Now that it’s impossible to pick up a newspaper without hearing about the ‘credit crisis’ and people across the first world are worried for their homes, their jobs and their future economic security, we might as well be given the same answer. Sure, we can repeat a few phrases about irresponsible lending, the shadow economy and failed debts but what do we really understand about the way our economy works?

The world has become impossibly complicated. Everyone from banks to local authorities have their money tied up everywhere. They invest in futures, maybe even pasts, derivatives and sources, options and no-choices. The actions of a broker in New York now affect the fiscal security of a noodle seller in Shanghai. Like a huge deck of cards based on a fairytale notion of an earth whose resources will never run out, the mess we’re in was coming for a long time.

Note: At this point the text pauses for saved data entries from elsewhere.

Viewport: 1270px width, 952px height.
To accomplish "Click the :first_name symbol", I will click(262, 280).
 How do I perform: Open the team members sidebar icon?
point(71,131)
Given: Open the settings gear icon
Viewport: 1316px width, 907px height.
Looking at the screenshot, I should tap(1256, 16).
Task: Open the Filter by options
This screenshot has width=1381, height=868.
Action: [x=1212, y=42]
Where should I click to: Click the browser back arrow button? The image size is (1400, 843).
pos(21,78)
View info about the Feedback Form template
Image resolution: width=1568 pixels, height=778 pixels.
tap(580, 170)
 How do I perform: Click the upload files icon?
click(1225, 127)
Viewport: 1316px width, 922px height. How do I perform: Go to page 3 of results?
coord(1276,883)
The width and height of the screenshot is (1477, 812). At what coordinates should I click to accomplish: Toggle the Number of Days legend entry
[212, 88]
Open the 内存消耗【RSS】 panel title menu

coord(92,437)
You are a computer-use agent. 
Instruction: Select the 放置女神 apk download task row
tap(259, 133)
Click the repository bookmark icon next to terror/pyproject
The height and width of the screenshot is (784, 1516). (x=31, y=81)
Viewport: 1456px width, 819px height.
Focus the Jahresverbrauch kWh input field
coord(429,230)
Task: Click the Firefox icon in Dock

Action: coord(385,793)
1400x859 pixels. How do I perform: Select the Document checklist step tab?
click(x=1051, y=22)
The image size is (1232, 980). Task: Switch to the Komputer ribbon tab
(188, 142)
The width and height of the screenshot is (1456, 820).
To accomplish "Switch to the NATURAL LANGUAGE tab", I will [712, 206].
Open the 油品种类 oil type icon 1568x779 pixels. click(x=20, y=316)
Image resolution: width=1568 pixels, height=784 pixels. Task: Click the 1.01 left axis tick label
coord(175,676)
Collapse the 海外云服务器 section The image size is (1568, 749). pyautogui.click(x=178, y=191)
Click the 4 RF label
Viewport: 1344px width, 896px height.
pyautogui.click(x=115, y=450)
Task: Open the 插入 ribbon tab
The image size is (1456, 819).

It’s not even like countries have the option to opt out. For hundreds of years it’s been the policy of the world powers to make everyone play the game of exchanging goods and credit or else the armies go rolling in. Japan was forced out of isolationism by the American navy, China was forced to buy British opium and Africa was considered ripe for colonisation as it was populated by the kind of work-shy barbarians who couldn’t organise themselves for trade.

There’s barely a country in the world (Go Mali!) that can produce all of its own food and goods, much less in the cold, rich countries where we can’t imagine even a diet without soya sauce, oranges and good wine. We’ve become specialised to the point that if, as in Douglas Adam’s imagination, we were to send professionals to another planet for colonisation, we might arrive with a crew of management consultants and hair stylists.

Road Junky went down the other day for 12 hours due to some database problem. I don’t have the foggiest idea of what that means but nor do I understand why dollars are worth 25% more than they were 6 months ago.

Our advertising checks are paid in $US so I’m not complaining. But there is an increasing sense of not understanding the forces that make the world go round, an isolation from reality, an urge to make the world stop so we can get off.

Many futuristic films like to imagine the day that computers will turn against us. The fruits of our own creation out of our control and threatening our survival. Looking at the economy, I have to ask So what else is new?